En diciembre, el Colegio de Escribanos relevó 7.646 escrituras y confirmó un crecimiento interanual acumulado del 26,8%. El crédito hipotecario se desaceleró en el último mes del año.
El mercado inmobiliario porteño cerró 2025 con uno de los mejores desempeños de las últimas décadas. Según datos del Colegio de Escribanos de la Ciudad de Buenos Aires, en los doce meses del año se registraron 69.461 escrituras de compraventa, lo que representó un crecimiento interanual del 26,8% frente a las 54.770 operaciones de 2024. El volumen ubicó a 2025 entre los cinco mejores años de los últimos 30 y consolidó una recuperación sostenida de la actividad del Real Estate.
El impulso anual convivió con señales de desaceleración hacia el cierre del calendario. En diciembre se concretaron 7.646 escrituras, una cifra elevada en términos históricos, aunque el financiamiento hipotecario mostró una baja vinculada a la suba de tasas y a condiciones de acceso más exigentes por parte de los bancos. Aun así, el balance general dejó un resultado positivo tanto en cantidad de operaciones como en montos involucrados.
Desde el Colegio de Escribanos explicaron que el desempeño de 2025 se destacó dentro de la serie histórica. Magdalena Tato, presidenta de la entidad, señaló que “fue el mejor año desde 2007, cuando se superaron las 73.000 escrituras, en pleno boom de la soja”.

Y agregó que “este registro convierte a 2025 en el quinto mejor año desde que se miden las escrituras, en una serie que comienza en 1998 y que incluye períodos como la Convertibilidad”.
Tato remarcó que el volumen alcanzado resulta significativo si se lo compara con etapas de fuerte expansión del crédito. “En los años del uno a uno se estima que más de la mitad de las compraventas se realizaban con hipotecas. En 2025, si bien el crédito tuvo un rol relevante, el mercado casi igualó a 2017, ya que ambos períodos rondaron las 14.000 escrituras con financiamiento”, explicó.
Y sostuvo que “fue un año bueno, pero un país como el nuestro necesita prestar mucho más para la vivienda familiar”.
Razones del avance
Entre las causas que explican el crecimiento de las escrituras, la presidenta del Colegio de Escribanos enumeró una combinación de factores económicos y de expectativas. “El crédito tuvo una gran influencia, aunque en el último bimestre se notó una desaceleración que ya se venía anticipando.
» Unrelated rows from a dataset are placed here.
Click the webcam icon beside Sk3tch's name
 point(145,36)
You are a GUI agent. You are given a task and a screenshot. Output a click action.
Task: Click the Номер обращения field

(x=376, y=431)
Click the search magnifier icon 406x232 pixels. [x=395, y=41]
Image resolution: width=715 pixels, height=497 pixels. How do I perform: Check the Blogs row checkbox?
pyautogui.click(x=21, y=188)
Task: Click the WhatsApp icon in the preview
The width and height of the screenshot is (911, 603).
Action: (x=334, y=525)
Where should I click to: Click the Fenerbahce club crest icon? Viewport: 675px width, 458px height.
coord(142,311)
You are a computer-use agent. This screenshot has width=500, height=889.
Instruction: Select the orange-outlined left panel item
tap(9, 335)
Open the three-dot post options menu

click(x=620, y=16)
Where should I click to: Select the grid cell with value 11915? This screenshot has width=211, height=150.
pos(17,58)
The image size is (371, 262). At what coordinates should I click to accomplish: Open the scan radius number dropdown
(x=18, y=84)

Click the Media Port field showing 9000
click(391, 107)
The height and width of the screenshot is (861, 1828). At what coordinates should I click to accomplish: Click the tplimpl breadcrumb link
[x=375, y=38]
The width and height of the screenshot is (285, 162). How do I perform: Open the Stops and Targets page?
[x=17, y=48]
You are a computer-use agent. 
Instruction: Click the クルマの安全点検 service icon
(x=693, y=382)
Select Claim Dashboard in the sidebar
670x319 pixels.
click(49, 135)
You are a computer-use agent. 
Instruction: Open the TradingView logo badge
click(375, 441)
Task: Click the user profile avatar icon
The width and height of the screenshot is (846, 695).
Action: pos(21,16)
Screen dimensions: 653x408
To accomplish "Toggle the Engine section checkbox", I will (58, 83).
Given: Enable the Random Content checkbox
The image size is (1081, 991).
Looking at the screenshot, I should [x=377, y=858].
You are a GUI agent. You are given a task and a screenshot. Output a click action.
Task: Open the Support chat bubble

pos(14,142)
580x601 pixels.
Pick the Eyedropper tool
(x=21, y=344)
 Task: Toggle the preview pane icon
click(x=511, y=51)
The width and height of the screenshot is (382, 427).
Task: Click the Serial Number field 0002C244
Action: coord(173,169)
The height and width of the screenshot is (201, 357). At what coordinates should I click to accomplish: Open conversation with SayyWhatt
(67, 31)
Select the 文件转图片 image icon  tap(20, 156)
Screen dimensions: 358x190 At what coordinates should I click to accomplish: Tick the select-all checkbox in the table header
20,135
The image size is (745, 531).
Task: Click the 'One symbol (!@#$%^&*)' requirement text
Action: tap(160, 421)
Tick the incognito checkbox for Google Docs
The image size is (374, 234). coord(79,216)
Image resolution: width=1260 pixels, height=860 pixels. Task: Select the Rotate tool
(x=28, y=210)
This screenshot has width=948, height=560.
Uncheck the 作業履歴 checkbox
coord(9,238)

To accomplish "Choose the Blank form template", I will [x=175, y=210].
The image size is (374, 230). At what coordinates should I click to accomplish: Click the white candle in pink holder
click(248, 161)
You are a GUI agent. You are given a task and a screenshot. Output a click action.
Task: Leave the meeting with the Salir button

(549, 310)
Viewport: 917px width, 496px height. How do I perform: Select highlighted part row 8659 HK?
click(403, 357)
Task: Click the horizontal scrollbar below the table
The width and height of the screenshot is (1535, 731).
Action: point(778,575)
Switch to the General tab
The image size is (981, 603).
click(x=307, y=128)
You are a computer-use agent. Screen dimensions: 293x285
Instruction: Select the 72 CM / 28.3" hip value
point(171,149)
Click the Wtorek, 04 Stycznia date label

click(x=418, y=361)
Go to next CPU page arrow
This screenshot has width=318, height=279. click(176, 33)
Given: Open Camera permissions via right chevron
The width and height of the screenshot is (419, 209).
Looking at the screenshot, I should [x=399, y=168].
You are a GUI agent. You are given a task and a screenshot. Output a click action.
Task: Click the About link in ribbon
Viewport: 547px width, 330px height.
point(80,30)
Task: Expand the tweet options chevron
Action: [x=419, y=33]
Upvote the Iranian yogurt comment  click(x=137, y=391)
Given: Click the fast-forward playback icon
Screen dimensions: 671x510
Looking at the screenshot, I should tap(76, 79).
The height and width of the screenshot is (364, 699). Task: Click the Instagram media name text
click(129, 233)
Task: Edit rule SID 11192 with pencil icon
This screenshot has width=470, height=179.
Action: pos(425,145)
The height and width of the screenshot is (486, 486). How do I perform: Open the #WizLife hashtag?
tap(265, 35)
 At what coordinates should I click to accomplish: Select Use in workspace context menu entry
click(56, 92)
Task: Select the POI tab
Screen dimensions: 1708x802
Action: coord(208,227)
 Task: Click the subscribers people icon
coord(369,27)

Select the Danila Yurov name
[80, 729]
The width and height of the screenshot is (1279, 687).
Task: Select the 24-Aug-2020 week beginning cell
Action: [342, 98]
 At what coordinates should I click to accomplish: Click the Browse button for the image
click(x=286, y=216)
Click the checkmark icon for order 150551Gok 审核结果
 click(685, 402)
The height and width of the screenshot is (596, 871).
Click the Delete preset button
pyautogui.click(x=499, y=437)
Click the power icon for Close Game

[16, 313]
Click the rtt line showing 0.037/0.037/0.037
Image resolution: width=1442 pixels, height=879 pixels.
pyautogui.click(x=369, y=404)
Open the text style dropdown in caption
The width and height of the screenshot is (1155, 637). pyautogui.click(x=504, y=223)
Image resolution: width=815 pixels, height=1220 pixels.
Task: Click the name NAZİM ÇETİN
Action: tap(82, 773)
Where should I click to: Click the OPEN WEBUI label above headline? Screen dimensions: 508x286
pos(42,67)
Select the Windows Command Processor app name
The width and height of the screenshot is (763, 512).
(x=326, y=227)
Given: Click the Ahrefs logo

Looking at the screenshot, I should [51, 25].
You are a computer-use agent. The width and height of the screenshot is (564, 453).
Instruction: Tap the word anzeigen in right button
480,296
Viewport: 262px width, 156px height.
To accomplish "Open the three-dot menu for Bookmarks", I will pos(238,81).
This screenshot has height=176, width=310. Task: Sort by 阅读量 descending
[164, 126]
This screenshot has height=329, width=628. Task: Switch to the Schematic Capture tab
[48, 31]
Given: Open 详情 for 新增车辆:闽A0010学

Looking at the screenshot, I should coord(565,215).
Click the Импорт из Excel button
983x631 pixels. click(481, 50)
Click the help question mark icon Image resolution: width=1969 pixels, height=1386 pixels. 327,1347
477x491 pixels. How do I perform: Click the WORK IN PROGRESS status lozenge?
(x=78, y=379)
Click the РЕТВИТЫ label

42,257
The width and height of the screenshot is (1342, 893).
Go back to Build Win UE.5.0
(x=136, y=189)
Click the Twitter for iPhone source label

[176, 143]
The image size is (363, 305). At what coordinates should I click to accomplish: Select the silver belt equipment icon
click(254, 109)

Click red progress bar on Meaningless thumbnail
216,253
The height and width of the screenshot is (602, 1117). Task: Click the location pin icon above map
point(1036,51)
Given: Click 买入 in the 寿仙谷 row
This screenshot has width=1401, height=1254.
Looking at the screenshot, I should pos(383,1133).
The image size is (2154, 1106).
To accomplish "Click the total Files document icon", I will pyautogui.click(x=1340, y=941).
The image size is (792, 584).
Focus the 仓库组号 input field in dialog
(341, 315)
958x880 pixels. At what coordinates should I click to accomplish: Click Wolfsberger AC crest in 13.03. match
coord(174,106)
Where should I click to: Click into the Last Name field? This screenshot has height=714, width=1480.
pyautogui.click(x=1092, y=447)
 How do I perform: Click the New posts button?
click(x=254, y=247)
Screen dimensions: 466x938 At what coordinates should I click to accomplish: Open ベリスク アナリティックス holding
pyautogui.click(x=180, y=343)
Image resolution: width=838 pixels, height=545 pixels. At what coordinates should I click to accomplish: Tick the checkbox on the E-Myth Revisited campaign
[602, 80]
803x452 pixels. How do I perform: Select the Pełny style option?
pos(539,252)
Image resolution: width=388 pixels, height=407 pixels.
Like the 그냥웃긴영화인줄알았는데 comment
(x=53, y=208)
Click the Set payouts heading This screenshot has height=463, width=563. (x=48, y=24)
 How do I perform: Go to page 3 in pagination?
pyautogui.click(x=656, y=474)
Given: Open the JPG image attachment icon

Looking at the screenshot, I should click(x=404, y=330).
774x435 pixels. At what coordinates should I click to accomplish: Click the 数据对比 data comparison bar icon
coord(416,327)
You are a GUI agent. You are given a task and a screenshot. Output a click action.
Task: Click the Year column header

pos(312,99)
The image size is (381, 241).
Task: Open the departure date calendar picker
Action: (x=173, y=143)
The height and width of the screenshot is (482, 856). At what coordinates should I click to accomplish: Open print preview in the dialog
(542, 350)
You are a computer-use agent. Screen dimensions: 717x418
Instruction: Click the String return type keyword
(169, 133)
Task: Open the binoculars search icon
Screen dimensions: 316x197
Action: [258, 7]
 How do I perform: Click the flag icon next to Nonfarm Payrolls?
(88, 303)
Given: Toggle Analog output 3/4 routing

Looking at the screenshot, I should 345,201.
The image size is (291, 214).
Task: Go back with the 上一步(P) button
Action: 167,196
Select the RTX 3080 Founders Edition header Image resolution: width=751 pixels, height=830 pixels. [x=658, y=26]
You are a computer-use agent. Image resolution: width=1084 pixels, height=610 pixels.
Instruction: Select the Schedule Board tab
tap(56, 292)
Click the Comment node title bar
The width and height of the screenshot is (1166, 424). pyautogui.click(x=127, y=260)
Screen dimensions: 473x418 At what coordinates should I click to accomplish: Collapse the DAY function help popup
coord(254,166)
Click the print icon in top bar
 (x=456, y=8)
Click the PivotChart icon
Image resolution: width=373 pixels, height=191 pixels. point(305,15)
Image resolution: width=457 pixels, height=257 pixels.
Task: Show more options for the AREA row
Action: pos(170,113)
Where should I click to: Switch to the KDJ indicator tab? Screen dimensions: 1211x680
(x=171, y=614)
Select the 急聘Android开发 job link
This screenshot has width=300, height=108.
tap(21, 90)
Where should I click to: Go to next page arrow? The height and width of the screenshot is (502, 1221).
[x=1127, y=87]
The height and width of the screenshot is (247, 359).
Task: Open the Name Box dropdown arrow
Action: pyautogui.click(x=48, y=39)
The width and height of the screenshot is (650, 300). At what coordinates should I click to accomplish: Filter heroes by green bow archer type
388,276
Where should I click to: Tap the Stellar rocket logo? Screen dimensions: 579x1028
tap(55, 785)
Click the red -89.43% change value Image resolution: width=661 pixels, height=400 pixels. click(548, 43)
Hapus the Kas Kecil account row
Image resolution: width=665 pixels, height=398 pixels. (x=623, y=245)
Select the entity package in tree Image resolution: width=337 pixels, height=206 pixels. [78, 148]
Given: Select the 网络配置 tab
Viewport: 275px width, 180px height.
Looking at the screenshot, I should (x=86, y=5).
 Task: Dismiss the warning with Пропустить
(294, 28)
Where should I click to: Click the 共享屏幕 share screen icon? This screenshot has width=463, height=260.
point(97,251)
La suba de tasas y las condiciones más severas de acceso achicaron el financiamiento”, señaló.

Aun así, destacó que la baja de la inflación contribuyó a mejorar la confianza y a reactivar decisiones de compra que se encontraban postergadas.
La estabilidad cambiaria también jugó un papel relevante. “La cotización del dólar no se disparó en un contexto electoral y entre enero y diciembre mostró una variación cercana al 40%, lo que aportó previsibilidad al mercado”, explicó Tato.
ese marco, subrayó un rasgo estructural del comportamiento local: “El argentino busca la vivienda cuando puede, porque es una necesidad, un refugio de valor y una fuente de tranquilidad. Ser propietario sigue siendo sinónimo de seguridad en Argentina”.

El desempeño del último mes del año reflejó ese escenario mixto. En diciembre, el monto total de las operaciones ascendió a $1.175.604 millones, con un crecimiento interanual del 45,6%, mientras que el monto medio de cada acto alcanzó los $153.754.186, equivalente a unos 104.412 dólares al tipo de cambio oficial promedio.
En contraste, las escrituras con hipoteca mostraron una baja interanual mensual del 21,4%, confirmando la desaceleración del crédito hacia el cierre de 2025.